Wenn verschiedene Forschungseinrichtungen aus unterschiedlichen Disziplinen ein gemeinsames wissenschaftliches Projekt bearbeiten, kann daraus etwas wirklich Neues entstehen – wenn alle das gleiche Ziel haben und auch die „Sprache“ des Anderen verstehen. Unter Koordination des Leibniz-Institut für Polymerforschung (IPF) erarbeiten der Materialforschungsverbund Dresden e.V. (MFD) sowie der Fraunhofer-Verbund Materials im Projekt SIMPROMAT neue Tools und Formate, um interdisziplinäre Projekte effizienter und schneller durchführen zu können. Das Projekt wird dabei von Kernpartnern der beiden Verbünde, dem Fraunhofer-Institut für Keramische Technologien und Systeme IKTS, dem Leibniz-Institut für Werkstoffforschung (IFW), dem Fraunhofer-Institut für Chemische Technologien ICT sowie dem Fraunhofer-Institut für Mikrostruktur von Werkstoffen und Systemen IMWS innerhalb von 3 Jahren durchgeführt und mit 2,5 Mio. Euro vom Bundesministerium für Bildung und Forschung (BMBF) gefördert.

 

Im Mittelpunkt steht das Material Demo Lab – ein virtueller Raum, in dem Anwender aus der Industrie und Öffentlichkeit Lösungen für gesellschaftliche Herausforderungen gemeinsam entwickeln.

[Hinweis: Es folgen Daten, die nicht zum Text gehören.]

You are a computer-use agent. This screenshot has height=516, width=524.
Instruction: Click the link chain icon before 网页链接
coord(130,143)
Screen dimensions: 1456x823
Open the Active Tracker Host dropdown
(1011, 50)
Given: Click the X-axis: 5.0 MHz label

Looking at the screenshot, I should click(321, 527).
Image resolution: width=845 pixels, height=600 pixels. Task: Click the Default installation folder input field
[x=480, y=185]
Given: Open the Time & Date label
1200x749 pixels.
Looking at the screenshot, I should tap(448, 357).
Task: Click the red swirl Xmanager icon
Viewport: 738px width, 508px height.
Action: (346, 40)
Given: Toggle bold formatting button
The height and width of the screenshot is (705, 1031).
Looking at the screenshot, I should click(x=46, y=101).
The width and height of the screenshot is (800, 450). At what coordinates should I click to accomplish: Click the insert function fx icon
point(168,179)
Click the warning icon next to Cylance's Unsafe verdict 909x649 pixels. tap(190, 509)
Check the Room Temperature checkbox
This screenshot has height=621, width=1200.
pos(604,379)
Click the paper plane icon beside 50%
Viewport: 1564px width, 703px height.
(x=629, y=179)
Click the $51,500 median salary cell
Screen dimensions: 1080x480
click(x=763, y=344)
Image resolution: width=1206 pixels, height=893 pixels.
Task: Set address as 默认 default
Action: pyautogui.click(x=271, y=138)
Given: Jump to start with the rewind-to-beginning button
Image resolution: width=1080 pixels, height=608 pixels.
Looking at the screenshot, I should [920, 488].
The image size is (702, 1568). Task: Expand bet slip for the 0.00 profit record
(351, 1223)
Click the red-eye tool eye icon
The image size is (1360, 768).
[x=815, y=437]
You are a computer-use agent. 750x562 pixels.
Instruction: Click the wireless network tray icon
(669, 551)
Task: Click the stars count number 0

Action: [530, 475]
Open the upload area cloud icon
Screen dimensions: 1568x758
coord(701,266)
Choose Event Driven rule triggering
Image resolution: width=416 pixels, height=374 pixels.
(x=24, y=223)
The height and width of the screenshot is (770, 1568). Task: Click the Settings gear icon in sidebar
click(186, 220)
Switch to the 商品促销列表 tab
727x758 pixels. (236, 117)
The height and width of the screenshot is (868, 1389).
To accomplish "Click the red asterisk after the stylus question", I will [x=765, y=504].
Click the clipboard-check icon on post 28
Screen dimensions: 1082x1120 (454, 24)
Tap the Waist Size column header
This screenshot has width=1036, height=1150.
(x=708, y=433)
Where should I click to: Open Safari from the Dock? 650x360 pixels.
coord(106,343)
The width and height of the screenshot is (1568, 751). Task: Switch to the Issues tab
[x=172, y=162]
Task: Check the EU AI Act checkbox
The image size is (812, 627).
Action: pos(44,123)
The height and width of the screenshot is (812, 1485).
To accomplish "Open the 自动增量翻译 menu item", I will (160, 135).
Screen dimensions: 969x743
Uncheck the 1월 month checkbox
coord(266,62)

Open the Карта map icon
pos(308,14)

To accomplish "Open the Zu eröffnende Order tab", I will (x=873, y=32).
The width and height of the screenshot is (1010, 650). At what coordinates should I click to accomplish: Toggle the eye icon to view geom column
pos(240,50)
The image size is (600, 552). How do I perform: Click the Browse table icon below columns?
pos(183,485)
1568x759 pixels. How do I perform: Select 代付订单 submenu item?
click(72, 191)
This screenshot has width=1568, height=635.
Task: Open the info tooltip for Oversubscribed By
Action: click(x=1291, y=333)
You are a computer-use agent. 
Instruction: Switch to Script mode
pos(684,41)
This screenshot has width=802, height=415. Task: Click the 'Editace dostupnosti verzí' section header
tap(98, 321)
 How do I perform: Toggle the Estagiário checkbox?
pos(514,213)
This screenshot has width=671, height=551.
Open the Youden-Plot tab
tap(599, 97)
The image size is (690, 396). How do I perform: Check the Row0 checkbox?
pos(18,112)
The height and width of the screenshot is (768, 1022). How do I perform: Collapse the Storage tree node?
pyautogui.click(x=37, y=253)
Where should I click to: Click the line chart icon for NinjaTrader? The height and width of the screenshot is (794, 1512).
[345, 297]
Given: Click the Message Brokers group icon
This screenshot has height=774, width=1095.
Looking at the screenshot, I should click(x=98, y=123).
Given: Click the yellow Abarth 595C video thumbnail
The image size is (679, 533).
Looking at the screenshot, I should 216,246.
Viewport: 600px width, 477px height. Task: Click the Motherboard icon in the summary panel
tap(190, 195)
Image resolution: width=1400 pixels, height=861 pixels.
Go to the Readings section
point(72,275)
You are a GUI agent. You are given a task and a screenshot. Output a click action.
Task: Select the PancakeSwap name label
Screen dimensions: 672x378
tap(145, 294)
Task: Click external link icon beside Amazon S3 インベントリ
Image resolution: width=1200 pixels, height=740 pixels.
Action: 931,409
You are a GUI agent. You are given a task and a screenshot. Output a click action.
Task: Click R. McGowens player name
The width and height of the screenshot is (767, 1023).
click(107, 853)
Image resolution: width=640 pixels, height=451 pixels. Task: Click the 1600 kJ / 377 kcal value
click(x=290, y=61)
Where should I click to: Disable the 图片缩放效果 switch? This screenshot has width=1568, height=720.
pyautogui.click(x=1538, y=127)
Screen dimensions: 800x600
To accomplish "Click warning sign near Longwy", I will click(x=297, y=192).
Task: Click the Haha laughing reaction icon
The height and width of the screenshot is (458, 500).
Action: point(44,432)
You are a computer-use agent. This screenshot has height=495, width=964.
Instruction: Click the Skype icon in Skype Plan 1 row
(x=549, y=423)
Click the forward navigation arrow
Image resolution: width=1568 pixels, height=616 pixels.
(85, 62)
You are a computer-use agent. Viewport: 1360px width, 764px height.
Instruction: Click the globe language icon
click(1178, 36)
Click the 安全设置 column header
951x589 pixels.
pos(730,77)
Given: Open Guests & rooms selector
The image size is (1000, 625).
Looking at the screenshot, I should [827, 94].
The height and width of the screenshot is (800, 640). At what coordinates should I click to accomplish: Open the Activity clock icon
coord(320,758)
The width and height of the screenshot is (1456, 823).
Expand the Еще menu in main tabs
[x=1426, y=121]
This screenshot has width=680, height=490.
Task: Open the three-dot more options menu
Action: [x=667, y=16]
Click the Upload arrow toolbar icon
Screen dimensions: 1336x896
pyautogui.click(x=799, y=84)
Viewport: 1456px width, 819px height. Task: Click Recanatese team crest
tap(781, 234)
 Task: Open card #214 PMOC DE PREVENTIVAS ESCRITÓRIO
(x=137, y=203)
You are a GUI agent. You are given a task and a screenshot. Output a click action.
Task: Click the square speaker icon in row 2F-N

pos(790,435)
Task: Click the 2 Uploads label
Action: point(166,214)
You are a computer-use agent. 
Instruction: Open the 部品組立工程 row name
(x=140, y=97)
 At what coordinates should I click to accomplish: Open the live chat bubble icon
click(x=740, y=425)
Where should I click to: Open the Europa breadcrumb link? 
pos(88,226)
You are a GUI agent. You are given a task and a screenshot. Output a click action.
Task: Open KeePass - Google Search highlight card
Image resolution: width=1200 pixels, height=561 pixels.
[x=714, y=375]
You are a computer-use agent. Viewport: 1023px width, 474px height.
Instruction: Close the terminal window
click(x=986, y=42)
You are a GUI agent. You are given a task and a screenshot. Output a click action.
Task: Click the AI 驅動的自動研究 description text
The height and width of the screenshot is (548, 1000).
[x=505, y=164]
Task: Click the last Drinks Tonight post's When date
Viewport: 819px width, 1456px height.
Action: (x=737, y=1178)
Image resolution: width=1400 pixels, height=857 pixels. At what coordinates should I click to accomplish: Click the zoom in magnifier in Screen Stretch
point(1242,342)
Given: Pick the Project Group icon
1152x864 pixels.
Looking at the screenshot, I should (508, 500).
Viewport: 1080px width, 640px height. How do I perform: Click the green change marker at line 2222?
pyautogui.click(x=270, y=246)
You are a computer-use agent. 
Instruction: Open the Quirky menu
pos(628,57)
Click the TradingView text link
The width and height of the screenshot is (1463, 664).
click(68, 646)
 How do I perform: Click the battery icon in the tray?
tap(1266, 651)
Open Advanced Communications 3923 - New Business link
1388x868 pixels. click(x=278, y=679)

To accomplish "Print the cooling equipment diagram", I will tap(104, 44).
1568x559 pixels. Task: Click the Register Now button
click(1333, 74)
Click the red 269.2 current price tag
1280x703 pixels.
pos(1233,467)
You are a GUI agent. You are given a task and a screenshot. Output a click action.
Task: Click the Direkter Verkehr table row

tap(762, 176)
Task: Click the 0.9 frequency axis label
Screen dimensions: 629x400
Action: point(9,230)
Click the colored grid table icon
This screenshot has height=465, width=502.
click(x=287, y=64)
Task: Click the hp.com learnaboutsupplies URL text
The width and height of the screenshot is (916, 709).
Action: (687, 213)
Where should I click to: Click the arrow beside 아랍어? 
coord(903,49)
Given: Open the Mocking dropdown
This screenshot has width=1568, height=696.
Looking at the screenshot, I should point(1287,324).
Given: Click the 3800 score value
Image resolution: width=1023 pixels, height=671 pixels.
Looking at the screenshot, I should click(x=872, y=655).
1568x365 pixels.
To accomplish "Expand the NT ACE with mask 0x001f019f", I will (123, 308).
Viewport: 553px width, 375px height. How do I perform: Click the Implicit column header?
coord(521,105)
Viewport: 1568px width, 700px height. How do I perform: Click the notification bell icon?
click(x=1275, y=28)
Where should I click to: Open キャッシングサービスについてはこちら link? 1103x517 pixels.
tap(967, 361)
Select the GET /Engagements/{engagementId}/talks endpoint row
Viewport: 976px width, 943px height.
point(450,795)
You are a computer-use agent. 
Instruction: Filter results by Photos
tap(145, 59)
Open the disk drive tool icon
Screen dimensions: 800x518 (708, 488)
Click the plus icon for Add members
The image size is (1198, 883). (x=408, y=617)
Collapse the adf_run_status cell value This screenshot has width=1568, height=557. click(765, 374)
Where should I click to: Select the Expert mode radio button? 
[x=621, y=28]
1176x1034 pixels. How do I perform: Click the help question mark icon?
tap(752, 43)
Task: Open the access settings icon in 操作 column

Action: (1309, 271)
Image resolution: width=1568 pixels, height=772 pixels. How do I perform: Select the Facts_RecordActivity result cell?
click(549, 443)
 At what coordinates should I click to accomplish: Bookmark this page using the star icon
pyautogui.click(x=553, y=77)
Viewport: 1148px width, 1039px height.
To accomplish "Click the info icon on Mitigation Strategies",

Am Anfang steht ein Problem oder Bedarf – die Projektpartner suchen dann gemeinsam unter den mehr als 30 Mitgliedern der Verbünde eine geeignete Lösung. So kann das Wissen, die Technologien und die Infrastruktur von 14 regionalen Instituten des MFD und 16 Instituten des Fraunhofer Verbundes MATERIALS in ganz Deutschland insbesondere für materialübergreifende Fragen verfügbar gemacht werden. Ein Science Connector in jedem Verbund identifiziert die verschiedenen Kompetenzen, koordiniert die Zusammenarbeit und bereitet den Transfer der Ergebnisse vor. Begleitend finden ausgewählte Austauschprogramme unter den Wissenschaftlern statt. Das Teilprogramm Rotation Connect legt somit den Grundstein für ein tieferes Wissen der Forschungseinrichtungen untereinander. Innovationen entstehen an der Schnittstelle verschiedener Disziplinen. SIMPROMAT entwickelt die Ansätze, um diese Kooperationen zukünftig noch einfacher zu gestalten.